When Kanye West’s sixth studio album, “Yeezus,” spilled onto the Internet early Friday afternoon, it culminated a six-week buildup that was both highly strategic and helter-skelter.
With one cryptic tweet on May 2 that read simply “June Eighteen,” West created a feverish buzz about an unannounced project.
Two weeks later, his team launched a wave of video projections for his then-unheard single, “New Slaves,” on the walls of landmarks in dozens of cities across the globe. The jarring, monochromatic sight of a stoic West declaiming on race and capitalism was a sharp piece of guerrilla marketing that screamed Shepard Fairey.
The very next night he was set to perform as the musical guest on “Saturday Night Live.” The two songs he unveiled, “New Slaves” and “Black Skinhead,” made it clear just how sharply he was turning in a new direction with his latest material.
Stripped of the meticulously lush and layered sounds that have become West’s trademark, “Yeezus” is an intentionally abrasive emotional purge concocted with the help of the rap-whisperer Rick Rubin from various elements of punk, new wave, and drill music that at times sound purposely dissonant.
“Yeezus,” which dropped Tuesday, makes the bleakest songs from West’s last solo album, “My Beautiful Dark Twisted Fantasy,” and his joint record with mentor Jay-Z, “Watch the Throne,” sound like feel-good music in comparison. Those post-Taylor Swift creative outbursts marked the apex of West’s career, but also saw his content shift to more ominous thoughts on religion and wealth.
For the new album — whose title springs from a nickname given to West by longtime protege Kid Cudi — West has again assembled a superteam of collaborators, from Daft Punk and Frank Ocean to Chief Keef and Bon Iver. He smooths out the edges of Young Chop’s trap-music production on “Hold My Liquor” and spaces out the starry sound of Hudson Mohawke on “Send It Up.”
He fully embraces the god complex that he’s been criticized for since making “Jesus Walks” and wearing a crown of thorns on the cover of Rolling Stone magazine in 2006. On “I Am a God,” he raps, “I am a god, even though I’m a man of God, my whole life in the hand of God, so y’all better quit playing with God.”
He seemingly has more interest in alienating listeners than appeasing them. The very next verse, he rhymes, “Soon as they like you, make them unlike you, cause kissing people’s [expletive] is so unlike you.”
But for an album that’s long on shock value, only a handful of songs were laced with the venomous social commentary that all the hype suggested. By and large, West is either scarred and love-stoned or awkwardly — and pornographically — sex-craved. “Blood on the Leaves” is one of the few songs that remotely resembles a conventional rap song, twisting and bending Nina Simone’s “Strange Fruit” sample over the war horns of C-Murder’s “Down for My N's.” But all it amounts to is delirious breakup song.
The album is closer in sound to the dysfunctional but compelling records by Odd Future or the group Death Grips that have recently lurked at the fringes of rap.

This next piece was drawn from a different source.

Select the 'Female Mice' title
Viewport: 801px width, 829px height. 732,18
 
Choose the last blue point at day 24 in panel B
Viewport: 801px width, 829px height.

It’s as divergent from West’s previous work as 2008’s “808s and Heartbreak,” if not as accessible. It will likely rub people the same way as Mos Def's sophomore shakeup, “The New Danger,” or Lauryn Hill’s milestone/meltdown “Unplugged.”
West always seems a moment away from a monologue or a breakdown. He’s taken to wearing masks that either cover his face completely in diamonds or make him look like the abominable snowman. He just had a child with Kim Kardashian, and he has lashed out against still-standing stigmas on interracial romance. There’s a Dorian Gray quality to West, who sees himself as almost decaying invisibly in his own wealth.
At the end of a freestyle on an early mixtape, West told a rambling story about driving through Chicago, bumping into Oprah Winfrey, and telling her he wanted to one day be a guest on her show.
He said Winfrey asked who he was.
He answered, “I’m Kanye West — a rapper.”
As much as he sounded like he wanted the fame, hearing it some 12 years later, you get the sense he had no idea what he was signing up for. His character has become so distant from the 20-something frat rapper who thought he could take on the world with a backpack and a popped collar on his debut album. With “Yeezus,” West makes a provocative, peculiar, and clear statement that “The College Dropout” is likely never coming back.